Astronomy 2eThinking Ahead

Image of the Curiosity Rover on the Martain surface. In this composite photograph we see the rover perched on the rusty-red Martian soil, with a series of hills and a dusty colored sky in the background. The outline of this image is jagged due to the effects of combining the individual frames into a single montage.
Figure 7.1 “Self-Portrait” of Mars. This picture was taken by the Curiosity Rover on Mars in 2012. The image is reconstructed digitally from 55 different images taken by a camera on the rover’s extended mast, so that the many positions of the mast (which acted like a selfie stick) are edited out. (credit: modification of work by NASA/JPL-Caltech/MSSS)

Surrounding the Sun is a complex system of worlds with a wide range of conditions: eight major planets, many dwarf planets, hundreds of moons, and countless smaller objects. Thanks largely to visits by spacecraft, we can now envision the members of the solar system as other worlds like our own, each with its own chemical and geological history, and unique sights that interplanetary tourists may someday visit. Some have called these past few decades the “golden age of planetary exploration,” comparable to the golden age of exploration in the fifteenth century, when great sailing ships plied Earth’s oceans and humanity became familiar with our own planet’s surface.

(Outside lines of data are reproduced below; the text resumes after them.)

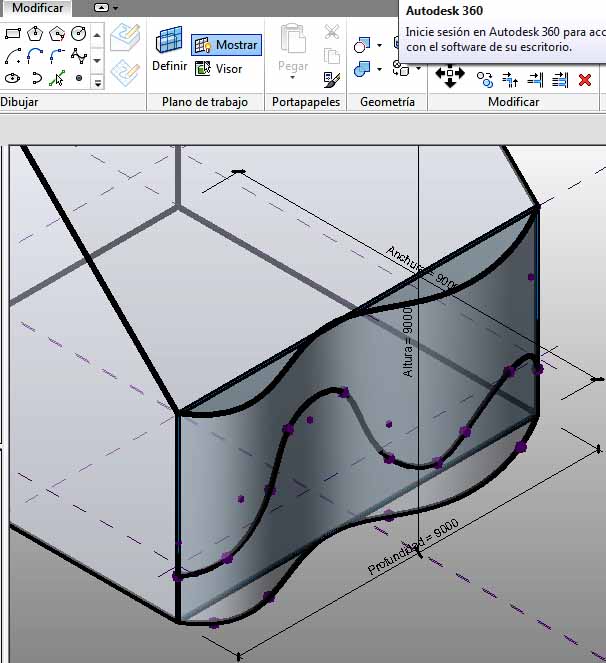This screenshot has height=663, width=606.
Task: Open the Visor work plane viewer
Action: (219, 69)
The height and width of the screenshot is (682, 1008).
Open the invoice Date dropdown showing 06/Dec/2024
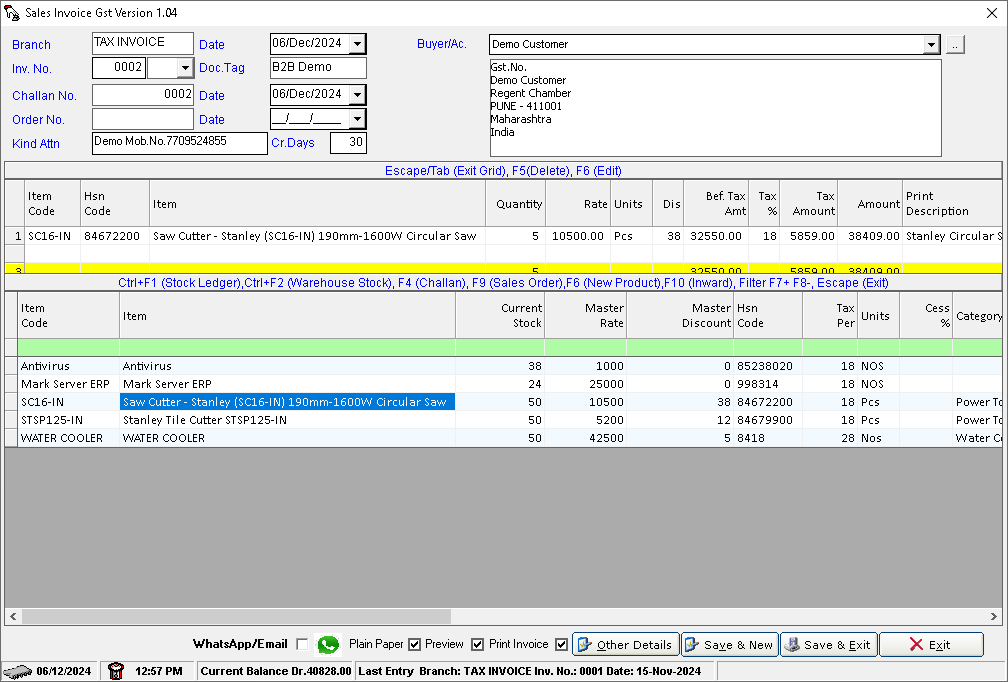pos(357,44)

In this chapter, we discuss our planetary system and introduce the idea of comparative planetology—studying how the planets work by comparing them with one another. We want to get to know the planets not only for what we can learn about them, but also to see what they can tell us about the origin and evolution of the entire solar system. In the upcoming chapters, we describe the better-known members of the solar system and begin to compare them to the thousands of planets that have been discovered recently, orbiting other stars.